Senior Grace Pease took a deep breath as she scanned her notes to share an intense encounter she experienced in the field.
She described a recent day at a social services organization where she works as an intern. As she spoke, her peers listened intently and could hear that Pease was wrestling with questions about values, relationships to power, and assumptions.
Fellow students asked Pease to clarify and dig deeper when she finished speaking.
“What are your values around the people you care about?” asked Marge Hattrick.
“Oh, I’m definitely a protector,” Pease replied.
Pease and Hattrick are part of a tight-knit cohort of students in the Bachelor of Social Work (BSW) program in ̽̽'s Colllege of Education and Social Services. The cohort learning begins junior year, and that same group of students stays together into their senior year until graduation as they progress through the program and take social work courses together.
BSW students complete 450 hours of field experience during their senior year internship equating to about 15 hours a week. On Friday mornings, seniors in the cohort gather for a reflective seminar where they, like Pease, talk about challenging experiences in their work and seek guidance from the group.
“We teach critical reflection to reflect on our experiences and use critical perspectives to make new meaning of our practice,” says JB Barna, a senior lecturer who leads the reflective seminar. “Sharing requires vulnerability, and students feel like they couldn’t necessarily do that without the cohort. That support is essential.”

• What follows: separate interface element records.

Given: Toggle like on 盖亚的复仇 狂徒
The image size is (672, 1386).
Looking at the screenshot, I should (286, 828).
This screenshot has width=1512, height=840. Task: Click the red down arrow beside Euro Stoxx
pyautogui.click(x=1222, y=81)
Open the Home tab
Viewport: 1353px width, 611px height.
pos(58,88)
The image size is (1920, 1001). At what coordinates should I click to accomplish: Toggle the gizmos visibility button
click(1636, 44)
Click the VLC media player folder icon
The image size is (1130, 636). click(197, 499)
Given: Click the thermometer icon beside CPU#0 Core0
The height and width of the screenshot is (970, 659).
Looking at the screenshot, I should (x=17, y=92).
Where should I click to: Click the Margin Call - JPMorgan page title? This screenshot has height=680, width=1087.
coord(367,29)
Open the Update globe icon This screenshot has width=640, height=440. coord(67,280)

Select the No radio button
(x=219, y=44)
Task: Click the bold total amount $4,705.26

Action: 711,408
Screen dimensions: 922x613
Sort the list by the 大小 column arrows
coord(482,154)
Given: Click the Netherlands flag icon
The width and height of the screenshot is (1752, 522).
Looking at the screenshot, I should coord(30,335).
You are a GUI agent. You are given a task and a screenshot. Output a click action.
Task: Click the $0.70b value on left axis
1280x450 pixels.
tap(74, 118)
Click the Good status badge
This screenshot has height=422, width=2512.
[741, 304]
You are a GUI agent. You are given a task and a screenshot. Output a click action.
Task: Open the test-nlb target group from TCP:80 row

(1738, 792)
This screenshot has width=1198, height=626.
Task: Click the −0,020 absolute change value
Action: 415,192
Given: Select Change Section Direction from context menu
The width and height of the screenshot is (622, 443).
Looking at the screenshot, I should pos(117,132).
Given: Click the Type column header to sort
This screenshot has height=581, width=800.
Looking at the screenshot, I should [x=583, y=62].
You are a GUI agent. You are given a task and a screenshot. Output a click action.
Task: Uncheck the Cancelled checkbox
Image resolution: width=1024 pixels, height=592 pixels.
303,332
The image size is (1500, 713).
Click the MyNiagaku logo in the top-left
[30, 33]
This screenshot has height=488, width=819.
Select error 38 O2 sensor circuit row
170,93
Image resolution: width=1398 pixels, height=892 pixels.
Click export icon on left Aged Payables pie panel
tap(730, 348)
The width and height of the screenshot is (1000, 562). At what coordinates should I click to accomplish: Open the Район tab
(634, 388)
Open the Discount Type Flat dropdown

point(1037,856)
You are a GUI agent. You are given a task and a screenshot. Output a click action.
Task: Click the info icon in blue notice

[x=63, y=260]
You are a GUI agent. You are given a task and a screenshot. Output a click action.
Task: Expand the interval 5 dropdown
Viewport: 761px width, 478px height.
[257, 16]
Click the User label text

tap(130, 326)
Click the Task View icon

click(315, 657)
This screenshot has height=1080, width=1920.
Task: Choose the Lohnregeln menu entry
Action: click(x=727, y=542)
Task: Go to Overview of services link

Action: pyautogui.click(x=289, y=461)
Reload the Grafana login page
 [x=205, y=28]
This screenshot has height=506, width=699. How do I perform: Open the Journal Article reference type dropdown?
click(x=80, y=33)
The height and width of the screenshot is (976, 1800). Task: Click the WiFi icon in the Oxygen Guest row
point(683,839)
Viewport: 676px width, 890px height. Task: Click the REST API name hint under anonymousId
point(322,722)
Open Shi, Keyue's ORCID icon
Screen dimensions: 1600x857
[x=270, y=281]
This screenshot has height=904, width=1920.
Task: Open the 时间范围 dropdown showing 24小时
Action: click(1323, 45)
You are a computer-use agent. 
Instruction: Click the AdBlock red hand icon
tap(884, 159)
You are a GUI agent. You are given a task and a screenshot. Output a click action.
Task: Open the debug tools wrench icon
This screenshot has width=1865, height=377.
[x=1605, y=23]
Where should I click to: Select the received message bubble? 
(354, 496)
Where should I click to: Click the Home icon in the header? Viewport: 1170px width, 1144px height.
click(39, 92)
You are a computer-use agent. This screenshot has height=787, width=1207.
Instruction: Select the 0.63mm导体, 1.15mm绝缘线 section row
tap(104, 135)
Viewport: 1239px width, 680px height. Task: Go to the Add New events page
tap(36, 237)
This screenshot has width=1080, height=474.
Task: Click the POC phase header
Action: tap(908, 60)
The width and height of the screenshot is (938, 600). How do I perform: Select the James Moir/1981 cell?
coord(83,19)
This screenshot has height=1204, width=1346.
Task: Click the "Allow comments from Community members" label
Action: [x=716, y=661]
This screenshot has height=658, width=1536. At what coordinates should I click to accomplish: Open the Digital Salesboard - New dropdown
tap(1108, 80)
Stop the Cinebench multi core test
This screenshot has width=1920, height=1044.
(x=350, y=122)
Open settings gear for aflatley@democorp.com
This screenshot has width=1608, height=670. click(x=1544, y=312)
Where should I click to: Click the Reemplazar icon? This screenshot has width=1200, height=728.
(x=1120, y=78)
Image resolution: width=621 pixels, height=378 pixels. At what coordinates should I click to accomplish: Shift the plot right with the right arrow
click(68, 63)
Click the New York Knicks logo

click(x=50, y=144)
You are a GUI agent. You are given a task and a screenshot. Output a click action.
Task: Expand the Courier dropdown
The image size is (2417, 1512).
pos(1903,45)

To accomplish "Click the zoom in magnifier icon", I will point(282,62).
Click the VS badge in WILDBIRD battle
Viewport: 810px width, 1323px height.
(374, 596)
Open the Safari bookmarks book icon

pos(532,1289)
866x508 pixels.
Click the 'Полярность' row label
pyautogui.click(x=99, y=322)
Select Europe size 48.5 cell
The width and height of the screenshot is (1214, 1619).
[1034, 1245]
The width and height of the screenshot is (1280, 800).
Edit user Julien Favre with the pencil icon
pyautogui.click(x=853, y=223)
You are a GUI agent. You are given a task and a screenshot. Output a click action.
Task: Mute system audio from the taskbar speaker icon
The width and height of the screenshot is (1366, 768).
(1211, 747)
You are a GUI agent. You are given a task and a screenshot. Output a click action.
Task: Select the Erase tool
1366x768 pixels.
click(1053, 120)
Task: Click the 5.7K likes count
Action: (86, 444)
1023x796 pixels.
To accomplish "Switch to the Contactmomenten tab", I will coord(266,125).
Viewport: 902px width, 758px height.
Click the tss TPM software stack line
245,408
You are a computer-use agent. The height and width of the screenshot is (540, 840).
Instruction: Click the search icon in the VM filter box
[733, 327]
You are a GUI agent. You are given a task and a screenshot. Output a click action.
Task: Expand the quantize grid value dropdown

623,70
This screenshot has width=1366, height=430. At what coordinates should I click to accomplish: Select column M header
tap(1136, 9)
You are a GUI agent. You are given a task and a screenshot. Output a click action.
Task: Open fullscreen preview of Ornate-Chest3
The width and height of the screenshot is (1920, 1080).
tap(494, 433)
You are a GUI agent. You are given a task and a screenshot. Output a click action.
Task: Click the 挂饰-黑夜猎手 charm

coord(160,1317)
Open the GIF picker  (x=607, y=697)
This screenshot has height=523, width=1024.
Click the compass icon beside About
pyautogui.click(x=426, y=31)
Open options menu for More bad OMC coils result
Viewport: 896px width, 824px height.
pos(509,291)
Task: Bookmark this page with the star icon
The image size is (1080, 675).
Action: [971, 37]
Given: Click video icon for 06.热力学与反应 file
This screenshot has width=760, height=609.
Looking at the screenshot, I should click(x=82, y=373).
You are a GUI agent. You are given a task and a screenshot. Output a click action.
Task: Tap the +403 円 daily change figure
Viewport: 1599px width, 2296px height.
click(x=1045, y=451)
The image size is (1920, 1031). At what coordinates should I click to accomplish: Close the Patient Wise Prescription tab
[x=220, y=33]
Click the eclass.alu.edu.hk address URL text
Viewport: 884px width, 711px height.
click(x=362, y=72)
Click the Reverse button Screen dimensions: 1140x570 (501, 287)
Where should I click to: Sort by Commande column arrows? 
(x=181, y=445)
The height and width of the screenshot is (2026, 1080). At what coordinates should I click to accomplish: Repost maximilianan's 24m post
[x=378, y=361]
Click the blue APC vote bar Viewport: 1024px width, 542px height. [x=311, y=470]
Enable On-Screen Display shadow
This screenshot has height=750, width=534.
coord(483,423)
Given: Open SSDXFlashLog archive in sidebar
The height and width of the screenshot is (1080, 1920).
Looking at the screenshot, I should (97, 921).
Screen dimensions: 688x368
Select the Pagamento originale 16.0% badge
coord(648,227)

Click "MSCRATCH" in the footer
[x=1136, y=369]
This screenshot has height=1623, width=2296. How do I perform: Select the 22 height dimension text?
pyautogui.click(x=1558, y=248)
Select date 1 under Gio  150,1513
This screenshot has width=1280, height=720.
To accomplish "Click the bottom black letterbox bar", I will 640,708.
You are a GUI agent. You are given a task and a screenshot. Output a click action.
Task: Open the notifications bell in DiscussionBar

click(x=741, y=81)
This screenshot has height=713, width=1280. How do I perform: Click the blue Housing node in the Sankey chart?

Barna, who has been teaching social work for more than 20 years, explains that the cohort is a way for students to make connections, build trust, and help unearth values and beliefs about themselves and the world.
“We feel our work in our bodies, and if we don’t pay attention, our work with others will suffer,” Barna says. “In social work, we need to pay attention, know ourselves, and be fully present. Otherwise, how do we sit with people, a family, or a community in pain? How do we do that if we’re obstructed in any way?”
Closeness in a Cohort
The program’s cohort wasn’t modeled after another academic program elsewhere. But the BSW’s cohort learning model starts from the students’ lived field experiences to generate content for teaching and learning, Barna says.
“We work with content like houselessness, sexual violence, the impact of discrimination and really any work we do with people who are suffering,” Barna says. “We talk about pain and suffering contextually, but also, what does it means to be a human in the world working with other humans?”
For many students in the cohort, sharing in the weekly reflective seminar has been a powerful experience.
“I had a tough time initially opening up about certain things,” says BSW senior Liz MacMannis. “But I don’t think I would have been able to gain such meaningful relationships otherwise. I love working in collaboration with the cohort, being in a group, and finding that level of comfort together. We can’t be doing this work on our own, and we shouldn’t.”
Hattrick agrees, adding that being part of a two-year cohort made all the difference as a BSW student.
“It’s a small program, and I see the same faces every day. That makes it really special,” Hattrick says. “I know these people, we can talk about anything, and I feel safe. Things can be really heavy in the work we do. But the cohort fosters an environment where you know these are your people.”